Modern technology, from super electronic wheelchairs to state of the art artificial limbs allow many who are disabled to get out and about with their friends and family who are fit and able to walk. Walking is freedom and not to be taken for granted; those under repressive regimes or living in dangerous areas cannot just go out for a walk. If you are used to walking everywhere it’s a reminder of the privilege when you ‘do something’ to your back or knee and suddenly can’t walk. The leaflets we were given when having chemotherapy suggest that ‘going for a short walk will help combat fatigue’ – this turned out to be a joke as most of each three week cycle it was a struggle to get to the front gate or up the stairs. It was an insight into the chronic fatigue that people with Long Covid and other debilitating medical conditions have to cope with.

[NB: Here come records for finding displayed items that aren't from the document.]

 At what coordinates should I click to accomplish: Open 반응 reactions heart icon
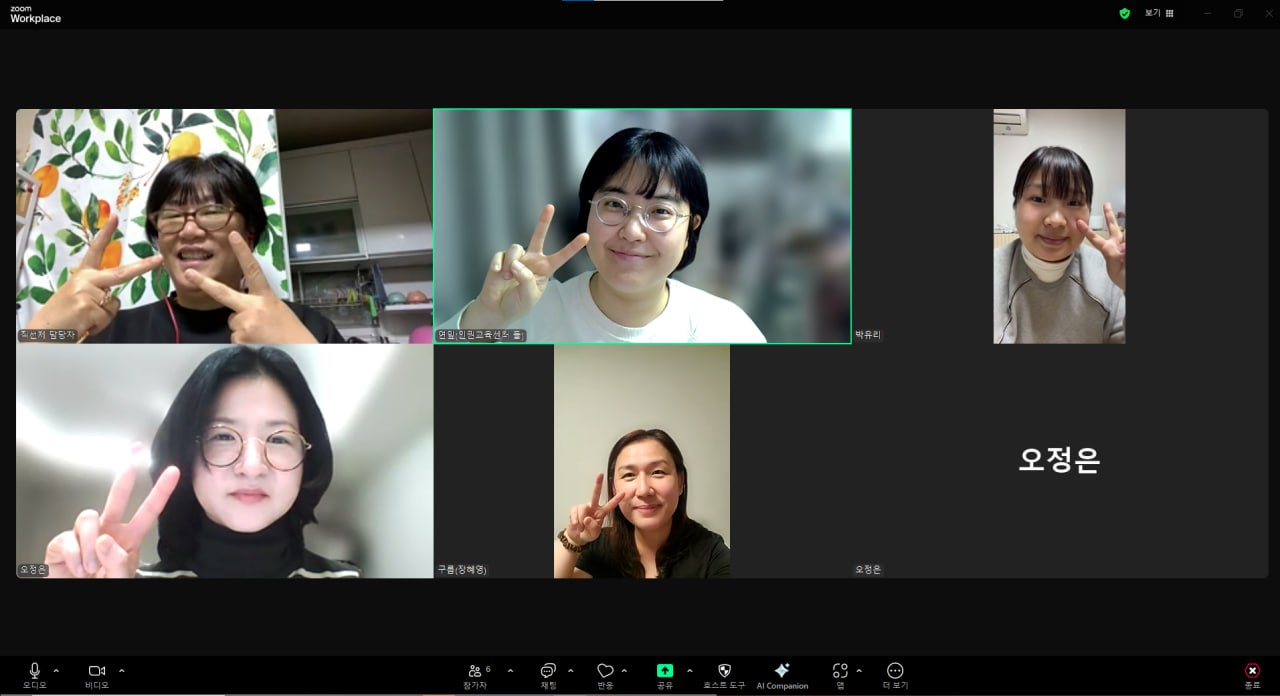pos(605,676)
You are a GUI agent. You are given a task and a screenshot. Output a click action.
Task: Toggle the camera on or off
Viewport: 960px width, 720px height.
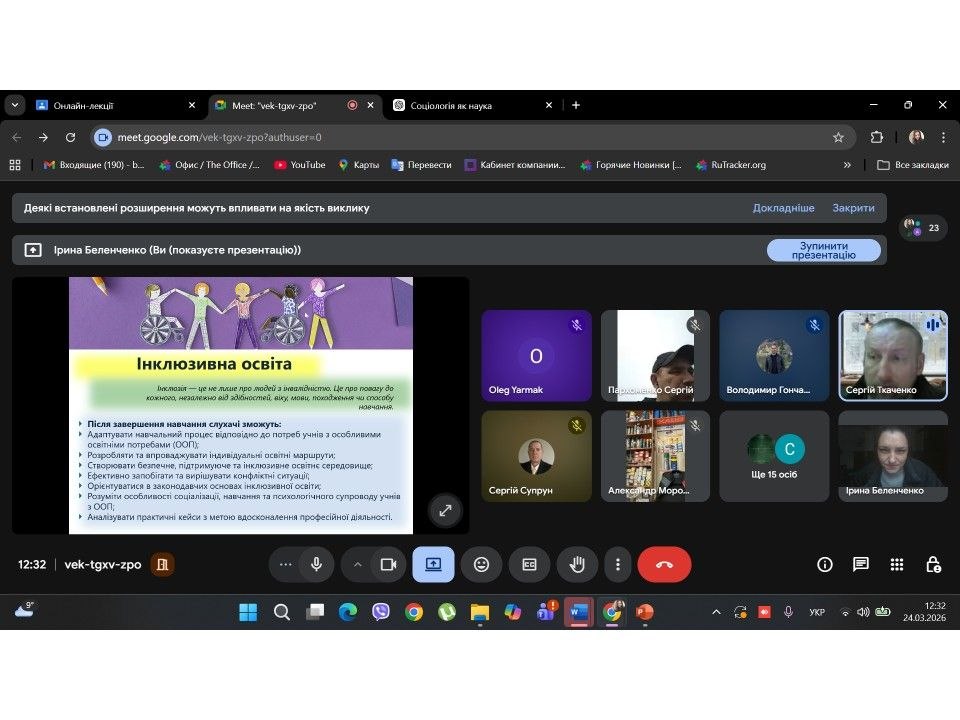point(387,564)
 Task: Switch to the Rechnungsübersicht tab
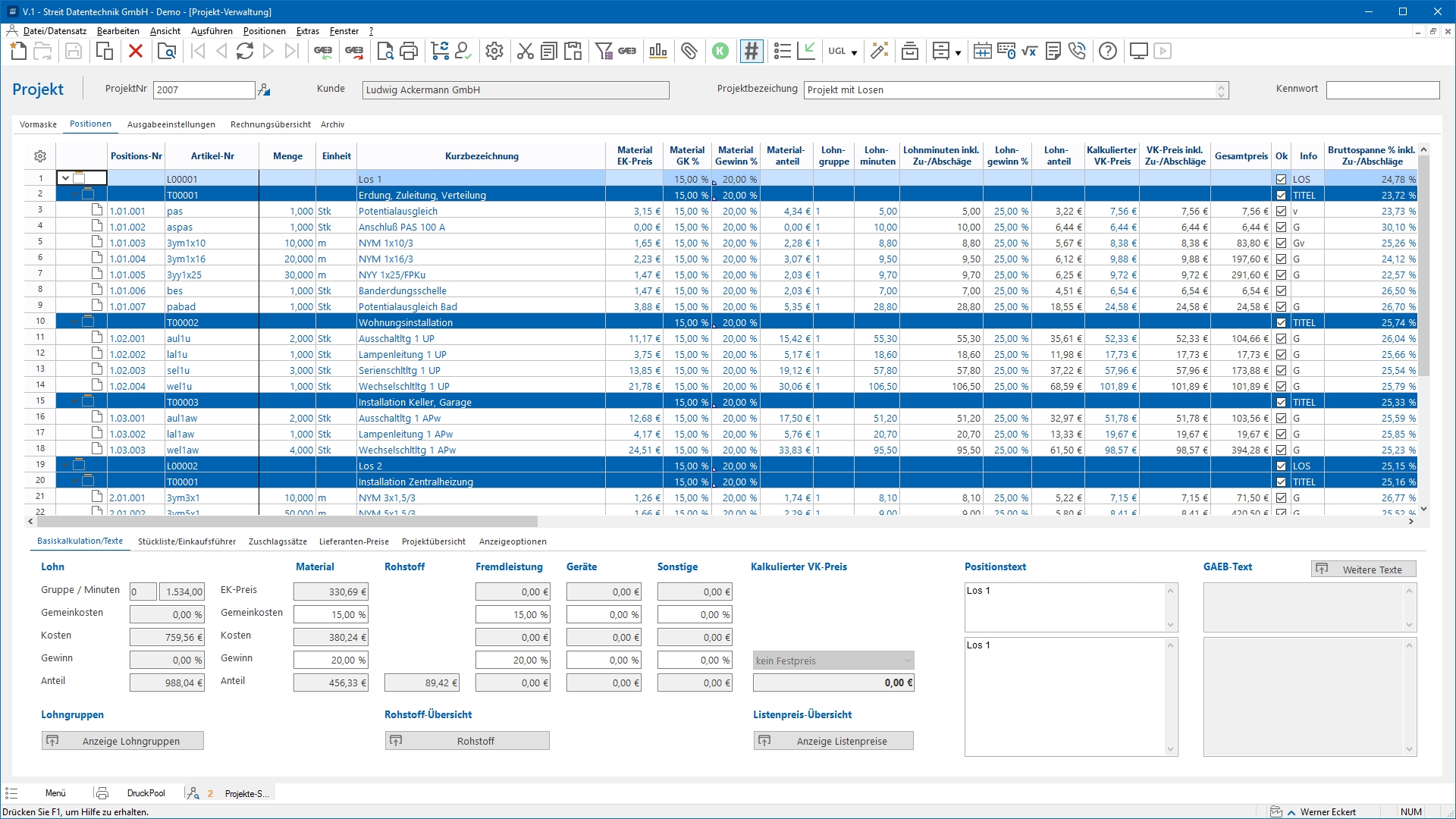coord(270,124)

So back to the funeral of Queen Elizabeth 11. Whatever your views on royalty or television ( blanket ) coverage of the events, there was a fascination with both the formal traditions and the spontaneous acts of those who came to queue to watch a procession or for The Queen’s lying in. There is something dignified and humbling about the men of the family and others close to the royals walking slowly behind the coffin. Princess Anne joined them, as she did for her father’s funeral, a token man for the day? Presumably it is tradition that only the men walk. If any of the chaps didn’t like walking they were in for a tiring time. I like a brisk walk, walking slowly at a measured pace is much harder, I have tried it round the house. Nor did I go up to London to join The Queue, almost a pilgrimage. They had a long distance to cover at a very slow pace, I wondered if there were escape points for those who changed their minds and just wanted to go home.

There are environmental benefits if everyone walked on short journeys and for writers it is one of the best ways to see real life, but those are topics for another blog.

Are you a walker or non walker? If you enjoy walking what is your favourite sort of walk?